The second quarter of 2017 represents the first complete quarter with full integration of the assets acquired through the business combination with Spur Resources Ltd. (the “Viking Acquisition”), and clearly demonstrates the strength of Tamarack’s strategy.  Despite production curtailments and challenges resulting from the unexpected Coleville Plant shut-down that continued through the quarter, Tamarack posted record Q2 production volumes that were 9% higher than the previous quarter and more than double the same period in 2016.  Production averaged 19,336 boe/d (59% liquids), an increase of 9% quarter-over-quarter and 103% year-over-year, with a meaningful increase in Q2/17 oil weighting to 51% compared to 42% in Q2/16 and 47% in Q1/17.  Volume additions in Q2/17 reflect a full quarter of production related to the Q1/17 drilling program which contributed 2,361 boe/d from Wilson Creek / Alder Flats (68% oil and natural gas liquids), 2,044 boe/d from the Viking development program (72% oil and natural gas liquids) and 394 boe/d from the heavy oil development program.  The production additions were partially offset by lost production due to the unexpected shut-in of the Coleville Plant of 1,070 boe/d and expected declines from legacy Tamarack volumes.  Tamarack’s previous Q2/17 guidance of 18,000 to 18,500 boe/d factored in the Coleville Plant shut-down but due to continued strong operational results, the Company exceeded guidance by 5-7%.

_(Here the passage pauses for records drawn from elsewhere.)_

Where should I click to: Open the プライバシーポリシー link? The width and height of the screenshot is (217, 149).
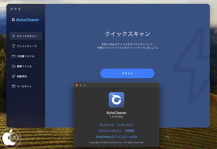[110, 130]

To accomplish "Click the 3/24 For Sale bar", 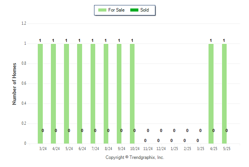I will 40,94.
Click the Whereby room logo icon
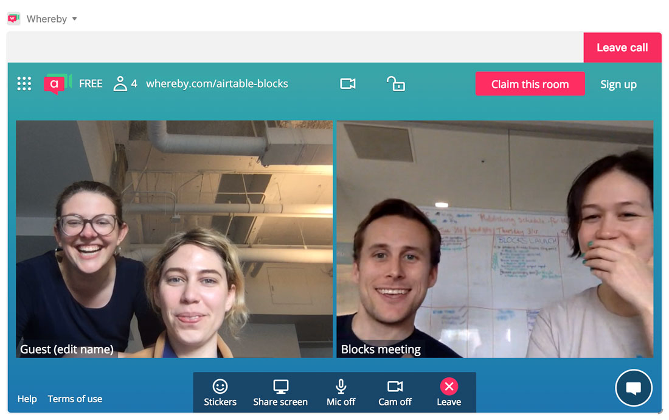 (x=58, y=83)
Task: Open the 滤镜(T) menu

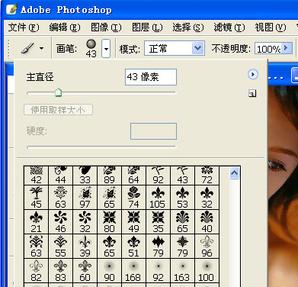Action: pyautogui.click(x=229, y=27)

In response to mild spring break up conditions, the Company accelerated its second half development program in June.  This included the drilling of five (4.9 net) Viking oil wells at Veteran as well as one (1.0 net) Mannville gas well. During the quarter, the Company also provided for investment in projects designed to improve operational efficiencies near-term and future development opportunities that offer longer-term impact.  These projects include the completion of a water disposal well and expansion of the oil battery in Veteran; completion of additional tuck-in land acquisitions in Tamarack’s core areas in order to supplement the existing land base and expand the inventory of future potential drilling locations; and the purchase of seismic in one of Tamarack’s core areas which is expected to enhance the Company’s knowledge of area geology and support further development of similar assets where Tamarack controls the infrastructure.

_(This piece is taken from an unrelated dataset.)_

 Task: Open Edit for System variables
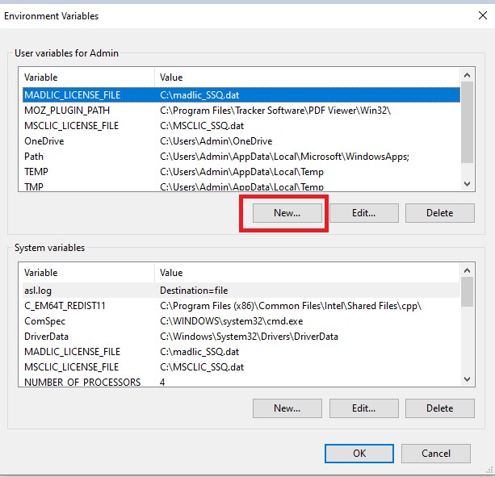click(x=363, y=408)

Positive drilling results at Veteran during the first quarter exceeded the Company’s expectations and drove the decision to accelerate the Veteran oil facility expansion to over 10,000 bbls/d of emulsion treating capacity (5,000 bbls/d oil capacity) and implement additional water handling capabilities which will eliminate water trucking and disposal costs.  As a result of these initiatives, Tamarack expects that corporate production expenses will be $0.40-0.50/boe lower by the end of 2017 compared to the average per unit production expense during the first half of 2017.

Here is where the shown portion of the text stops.